Most swatch apps treat accessibility as an afterthought or ignore it entirely. Rubik treats it as a core feature. This matters for EAA compliance and it matters for your customers who rely on assistive technology.
Your product page accessibility checklist
Here is a quick audit you can do right now on your product pages:
- Keyboard test. Open your product page and put your mouse away. Can you Tab to each variant selector? Can you select a color using Enter or Space? Can you see which element has focus at all times?
- Screen reader test. Turn on VoiceOver (Mac) or NVDA (Windows). Navigate to your variant selector. Does the screen reader announce each swatch option? Does it announce which one is selected?
- Touch target test. On your phone, try tapping each swatch. Can you hit the right one consistently? Are the swatches large enough that you do not accidentally tap the wrong color?
- Contrast test. Look at your swatch borders and selection indicators. Can you tell which swatch is selected without relying on color alone? Is there a checkmark, border weight change, or other non-color indicator?
- Zoom test. Zoom your browser to 200%. Do the swatches still work? Do they reflow properly? Can you still interact with all variant selectors?

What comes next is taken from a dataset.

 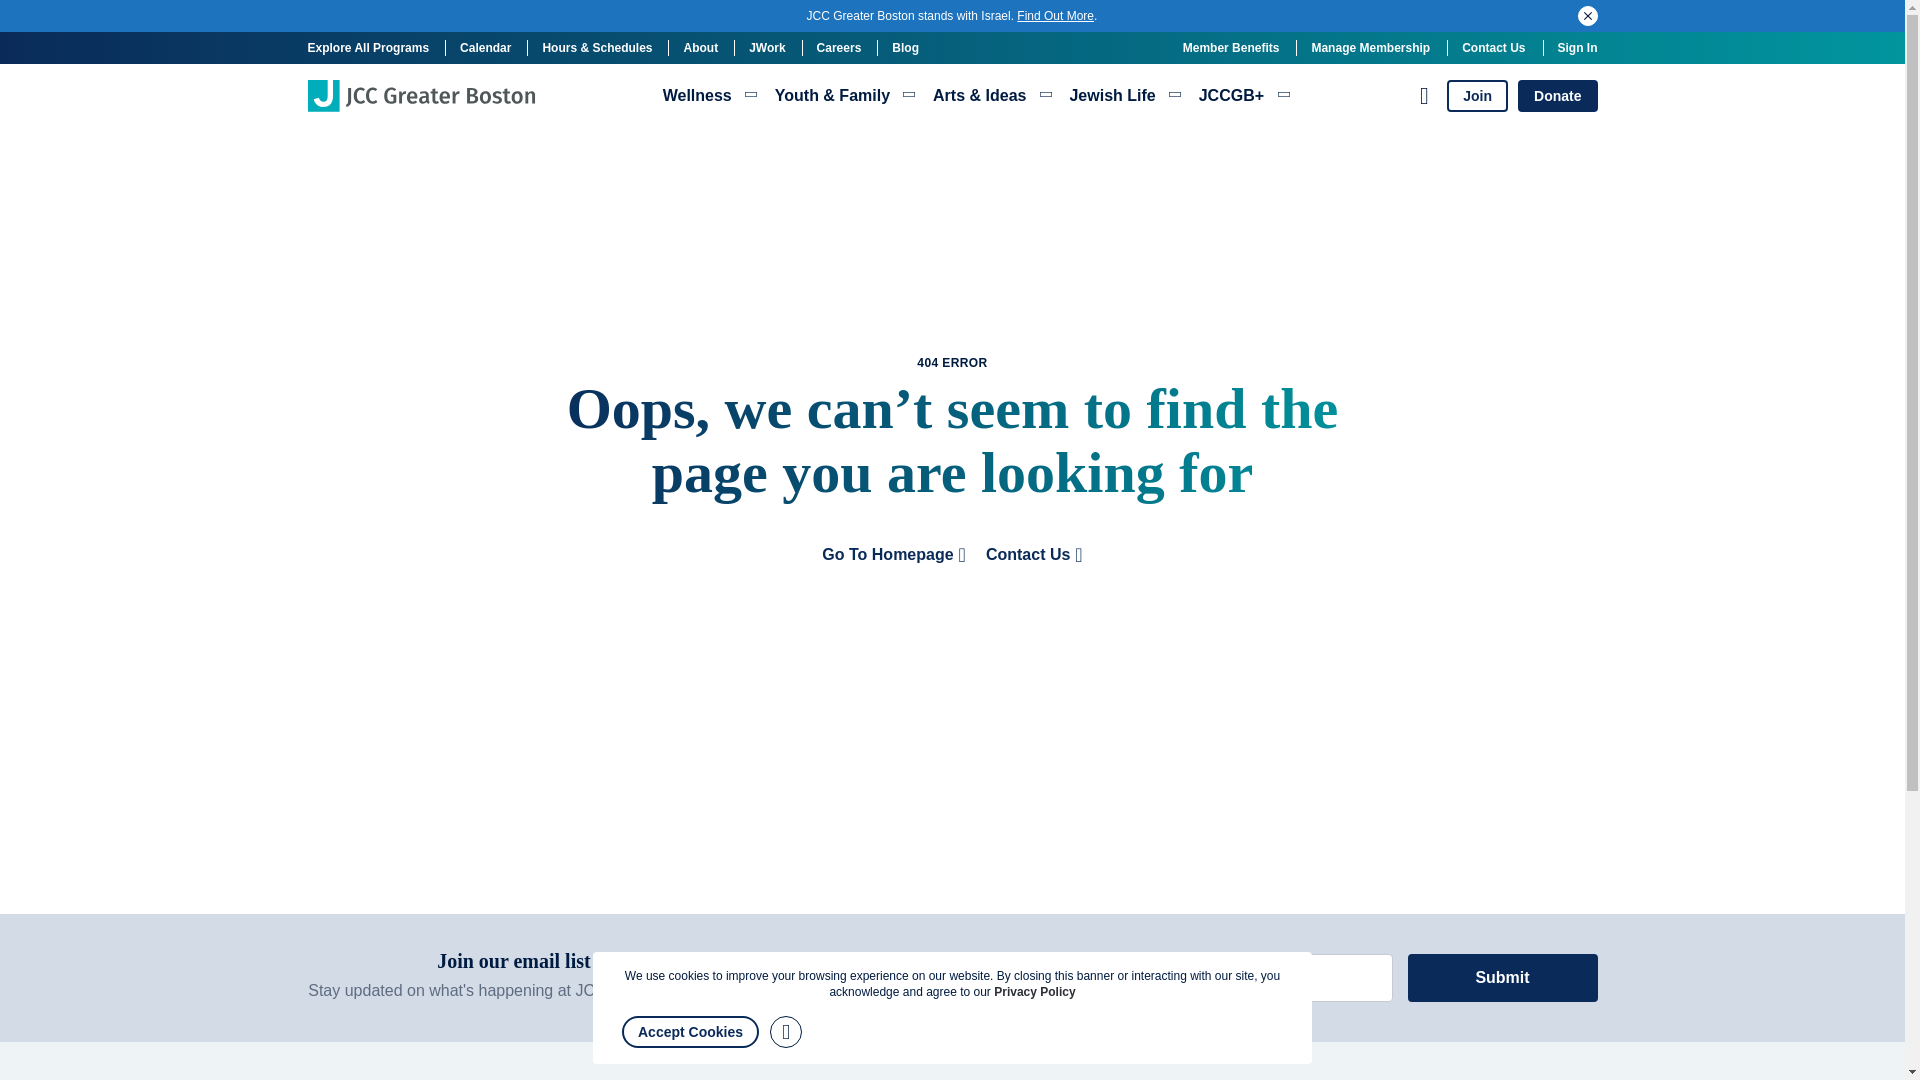 I want to click on Explore All Programs, so click(x=368, y=48).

If any of these tests fail, your product pages have accessibility gaps that the EAA could flag. The Rubik Variant Images FAQ covers more technical details about the app’s accessibility implementation.
Watch it in action
See how accessible variant selectors and swatches work on Shopify:
Frequently asked questions
Does the EAA apply to Shopify stores outside the EU?
Yes, if you sell to EU customers. The EAA applies to any e-commerce service available to consumers in the EU, regardless of where the business is headquartered. If a customer in France can place an order on your store, you are expected to meet the accessibility requirements.
What are the penalties for EAA non-compliance?
Penalties vary by EU member state. The directive requires penalties that are “effective, proportionate, and dissuasive.” In practice, fines can reach EUR 100,000 or up to 4% of annual revenue depending on the country. Some member states also allow product removal from the market or service suspension.
Do accessibility overlay widgets make my store EAA compliant?
No. Overlays add a surface layer but cannot fix broken HTML, missing ARIA labels, or absent keyboard handlers. The FTC fined accessiBe $1 million in 2025 for false compliance claims. 25% of ADA lawsuits in 2024 cited overlay widgets as barriers. The EAA requires the underlying product to be accessible, not a bolt-on tool.
Are Shopify’s default variant selectors accessible?
Shopify’s default dropdowns are native HTML select elements, which are inherently accessible. But most merchants replace them with third-party swatch apps that use custom elements without proper accessibility support. If you replaced your dropdowns with a swatch app, check whether that app supports keyboard navigation, ARIA labels, and visible focus indicators.
How does Rubik Variant Images handle EAA accessibility?
Rubik builds accessibility into its swatches: ARIA labels on every swatch, keyboard navigation with arrow keys, visible focus indicators, configurable touch target sizes, non-color selection indicators, and Shadow DOM isolation that prevents theme CSS from breaking accessibility features. It is designed to meet WCAG 2.1 AA requirements out of the box.